Selective renal transplantation in primary hyperoxaluria type 1

1996 
Abstract Primary hyperoxaluria type I (PHI) is a cause of end-stage renal disease in young people. It is caused by deficient activity of hepatic peroxisomal alanine:glyoxylate aminotransferase (AGT), which results in hyperoxalemia and hyperoxaluria. The consequent urolithiasis and nephrocalcinosis result in renal impairment, with further reduction in oxalate excretion and eventual systemic oxalosis. Historically, renal transplantation has yielded very poor results in these patients because of recurrent oxalosis of the graft. Within the last 10 years, combined hepatorenal transplantation has been successfully applied, simultaneously correcting the metabolic lesion in the liver and replacing the damaged kidneys. It has, however, become apparent that medical therapy with vigorous hydration, inhibitors of stone formation and pyridoxine (AGT co-factor), may be successful at delaying, and occasionally in preventing, urolithiasis in some hyperoxaluric patients, particularly those whose hyperoxaluria is reduced by pyridoxine.
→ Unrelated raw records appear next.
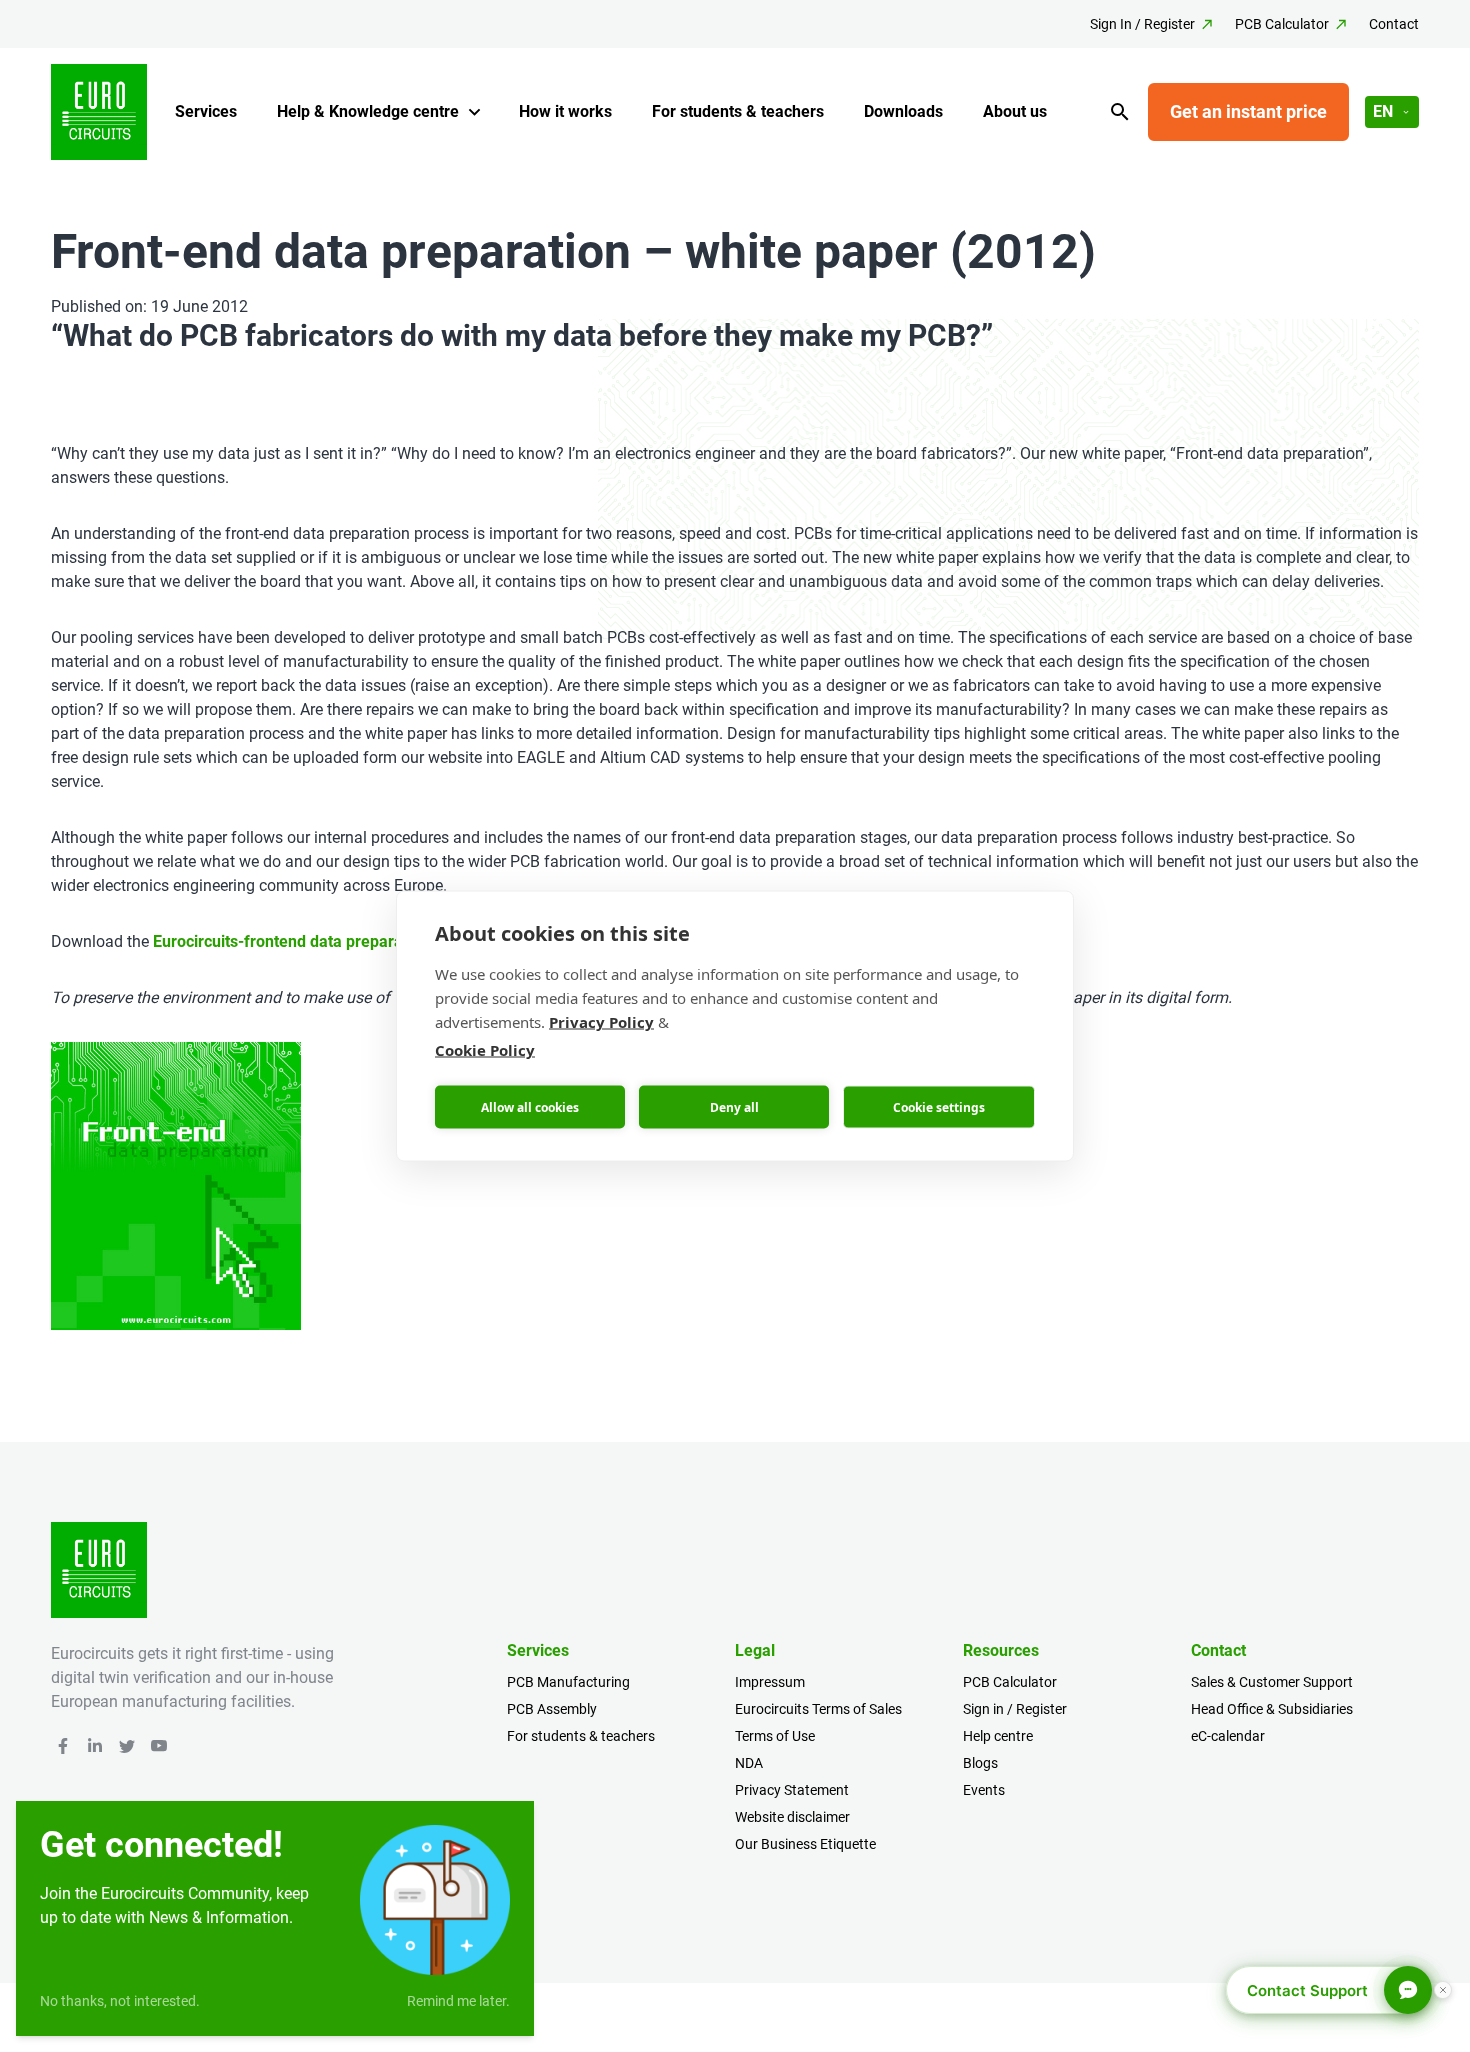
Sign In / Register (1142, 24)
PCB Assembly (552, 1709)
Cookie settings (939, 1106)
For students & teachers (738, 111)
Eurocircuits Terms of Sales (818, 1709)
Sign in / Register (1015, 1709)
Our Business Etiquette (805, 1844)
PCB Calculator (1282, 24)
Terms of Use (775, 1736)
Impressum (770, 1682)
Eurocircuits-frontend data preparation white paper (336, 941)
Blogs (980, 1763)
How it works (565, 111)
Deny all (734, 1106)
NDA (749, 1763)
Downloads (903, 111)
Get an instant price (1248, 111)
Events (984, 1790)
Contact (1394, 24)
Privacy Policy (601, 1022)
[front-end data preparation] (176, 1186)
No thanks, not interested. (120, 2001)
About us (1015, 111)
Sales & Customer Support (1272, 1682)
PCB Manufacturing (568, 1682)
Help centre (998, 1736)
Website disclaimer (792, 1817)
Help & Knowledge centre (368, 111)
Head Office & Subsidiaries (1272, 1709)
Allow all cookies (530, 1106)
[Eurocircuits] (99, 112)
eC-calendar (1228, 1736)
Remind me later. (458, 2001)
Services (206, 111)
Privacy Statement (792, 1790)
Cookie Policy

This, together with intensive perioperative management and modem surgical methods of stone management such as lithotripsy, laser or ultrasound stone fragmentation, and peroutaneous nephrolithotomy, means that renal transplantation alone may be feasible in selected patients. We describe a patient with PHI with clinical and biochemical evidence of significant residual AGT activity who underwent a successful live-related renal transplantation with excellent renal function and no stone recurrence 1 year posttransplantation. The appropriate transplantation strategies for these complex patients are discussed and include isolated renal transplantation for those patients who are without significant systemic oxalosis and have evidence of residual AGT activity.